Munster projected that Tesla’s deliveries could rise 16% next year after a 9% decline in 2025, noting that the new price points offset much of the lost incentive value. He added that Tesla’s decision to price the Model Y Standard around $40,000, a 11% cut from its previous version, makes it more competitive in a post-credit market.

However, Munster emphasized that Tesla’s longer-term opportunity lies in developing a truly affordable $30,000 model, which he expects to launch around 2027. He said such a vehicle would be critical for Tesla to win autonomy, as mass-market adoption will depend on bringing Full Self-Driving technology to a larger customer base. “Tesla didn’t waste any time countering the loss of the tax credit,” he said, calling the latest trims “a smart move to keep pressure on competitors” like Ford, Hyundai, and Nissan.

Cannibalization Risk And Repeated Mistakes

Gary Black, managing partner at The Future Fund LLC, took a more cautious view, arguing that Tesla’s new trims are simplified versions of existing models rather than truly new form factors. He said the move risks cannibalizing higher-margin variants and failing to drive incremental demand. 

“For $5,000 less, you get lower battery range, less acceleration, cloth seats, no exterior light bars, smaller wheels, and a cheaper sound system,” Black said in a post on X. “The sub-$40K price may get buyers into the stores, but I don’t see these selling.”

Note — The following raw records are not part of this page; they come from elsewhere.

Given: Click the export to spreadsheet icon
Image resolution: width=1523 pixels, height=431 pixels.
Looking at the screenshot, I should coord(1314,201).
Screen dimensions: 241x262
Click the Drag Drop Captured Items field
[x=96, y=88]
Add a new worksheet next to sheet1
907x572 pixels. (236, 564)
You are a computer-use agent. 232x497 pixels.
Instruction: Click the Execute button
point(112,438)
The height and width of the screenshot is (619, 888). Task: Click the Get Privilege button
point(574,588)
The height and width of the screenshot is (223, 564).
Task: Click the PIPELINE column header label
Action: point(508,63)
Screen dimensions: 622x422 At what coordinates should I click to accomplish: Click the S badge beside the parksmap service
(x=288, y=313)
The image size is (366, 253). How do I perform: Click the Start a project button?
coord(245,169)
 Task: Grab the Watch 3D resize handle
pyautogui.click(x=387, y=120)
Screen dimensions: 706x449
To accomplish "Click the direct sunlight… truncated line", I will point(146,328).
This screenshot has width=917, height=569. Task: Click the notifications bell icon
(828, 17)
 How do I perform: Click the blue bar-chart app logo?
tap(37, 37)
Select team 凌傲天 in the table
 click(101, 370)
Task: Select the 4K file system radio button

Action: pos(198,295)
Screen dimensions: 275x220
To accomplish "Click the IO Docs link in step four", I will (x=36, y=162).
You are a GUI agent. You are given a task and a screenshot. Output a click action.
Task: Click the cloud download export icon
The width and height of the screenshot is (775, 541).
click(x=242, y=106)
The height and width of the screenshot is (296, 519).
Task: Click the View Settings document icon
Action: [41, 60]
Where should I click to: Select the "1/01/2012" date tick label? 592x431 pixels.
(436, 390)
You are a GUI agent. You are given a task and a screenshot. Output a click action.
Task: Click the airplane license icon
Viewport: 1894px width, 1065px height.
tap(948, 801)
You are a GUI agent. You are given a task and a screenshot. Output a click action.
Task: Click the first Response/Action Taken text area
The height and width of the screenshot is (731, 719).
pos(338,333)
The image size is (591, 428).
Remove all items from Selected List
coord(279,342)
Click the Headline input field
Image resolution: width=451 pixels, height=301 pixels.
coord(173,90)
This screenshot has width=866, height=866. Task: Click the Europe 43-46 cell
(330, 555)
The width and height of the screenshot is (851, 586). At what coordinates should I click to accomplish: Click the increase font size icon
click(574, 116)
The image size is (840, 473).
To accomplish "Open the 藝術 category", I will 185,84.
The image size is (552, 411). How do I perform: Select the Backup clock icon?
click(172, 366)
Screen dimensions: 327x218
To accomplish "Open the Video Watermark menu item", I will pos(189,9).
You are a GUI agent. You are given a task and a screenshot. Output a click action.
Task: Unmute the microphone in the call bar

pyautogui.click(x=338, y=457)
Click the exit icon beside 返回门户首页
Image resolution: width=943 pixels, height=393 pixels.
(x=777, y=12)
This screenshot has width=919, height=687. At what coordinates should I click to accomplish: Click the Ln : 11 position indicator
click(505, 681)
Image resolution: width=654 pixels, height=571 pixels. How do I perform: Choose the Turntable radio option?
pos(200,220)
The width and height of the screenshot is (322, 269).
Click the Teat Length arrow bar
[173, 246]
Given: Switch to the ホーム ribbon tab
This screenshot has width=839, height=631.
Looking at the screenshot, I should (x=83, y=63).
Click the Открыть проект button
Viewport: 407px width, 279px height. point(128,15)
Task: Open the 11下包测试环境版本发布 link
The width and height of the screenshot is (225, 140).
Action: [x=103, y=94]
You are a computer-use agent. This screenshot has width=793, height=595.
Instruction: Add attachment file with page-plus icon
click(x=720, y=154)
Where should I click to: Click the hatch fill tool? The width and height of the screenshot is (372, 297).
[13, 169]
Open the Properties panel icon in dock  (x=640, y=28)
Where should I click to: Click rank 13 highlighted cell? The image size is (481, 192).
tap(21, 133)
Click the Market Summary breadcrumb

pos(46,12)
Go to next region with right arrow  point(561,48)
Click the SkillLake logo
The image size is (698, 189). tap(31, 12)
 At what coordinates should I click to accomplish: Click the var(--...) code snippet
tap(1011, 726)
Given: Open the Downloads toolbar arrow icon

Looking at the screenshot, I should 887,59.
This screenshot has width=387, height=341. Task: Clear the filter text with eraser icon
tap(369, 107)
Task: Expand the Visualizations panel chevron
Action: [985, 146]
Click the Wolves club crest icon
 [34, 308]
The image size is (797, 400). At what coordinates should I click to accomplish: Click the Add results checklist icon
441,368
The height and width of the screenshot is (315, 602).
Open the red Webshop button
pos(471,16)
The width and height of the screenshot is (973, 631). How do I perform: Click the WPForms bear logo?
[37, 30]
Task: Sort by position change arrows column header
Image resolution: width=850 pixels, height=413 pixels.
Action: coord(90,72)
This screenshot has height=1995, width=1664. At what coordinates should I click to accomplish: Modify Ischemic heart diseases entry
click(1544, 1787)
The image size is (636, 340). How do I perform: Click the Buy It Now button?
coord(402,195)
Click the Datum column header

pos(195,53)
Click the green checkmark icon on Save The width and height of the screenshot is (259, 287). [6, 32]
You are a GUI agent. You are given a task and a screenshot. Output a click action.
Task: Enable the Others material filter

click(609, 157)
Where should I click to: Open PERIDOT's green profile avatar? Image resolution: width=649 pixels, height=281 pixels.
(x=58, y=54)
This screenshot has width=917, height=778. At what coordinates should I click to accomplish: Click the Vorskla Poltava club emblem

Black warned that Tesla investors should remember what happened between 2023 and 2024, when the company cut average selling prices by more than 12% per year but saw deliveries fall by 1%, while the broader EV market grew by 25%.

He argued that Tesla’s strategy of price-driven growth has repeatedly failed because competitors quickly match discounts, erasing any short-term advantage. Black said Tesla’s “brand leverage is still way undeveloped,” comparing it unfavorably to Apple’s use of lower-priced models like the iPhone SE to broaden its customer base. 

He added that genuine expansion would require Tesla to enter new categories, such as hatchbacks or the long-rumored “Model 2,” rather than repackaging existing vehicles at lower prices.

On Stocktwits, retail sentiment for Tesla was ‘neutral’ amid ‘high’ message volume.

One bullish user on Stocktwits suggested that with fuel and maintenance savings factored in, owning a Tesla now effectively costs around $25,000, implying there’s little reason to consider other cars.

Another user struck a sharply different tone, arguing that sentiment toward the new Model Y was turning negative. They said the car felt stripped down, pointing to a softer suspension, reduced range, and fewer features such as speakers and lighting, and likened CEO Elon Musk’s approach to “going Scrooge McDuck style into his vault of gold.”

Tesla’s stock has risen 7.2% so far in 2025.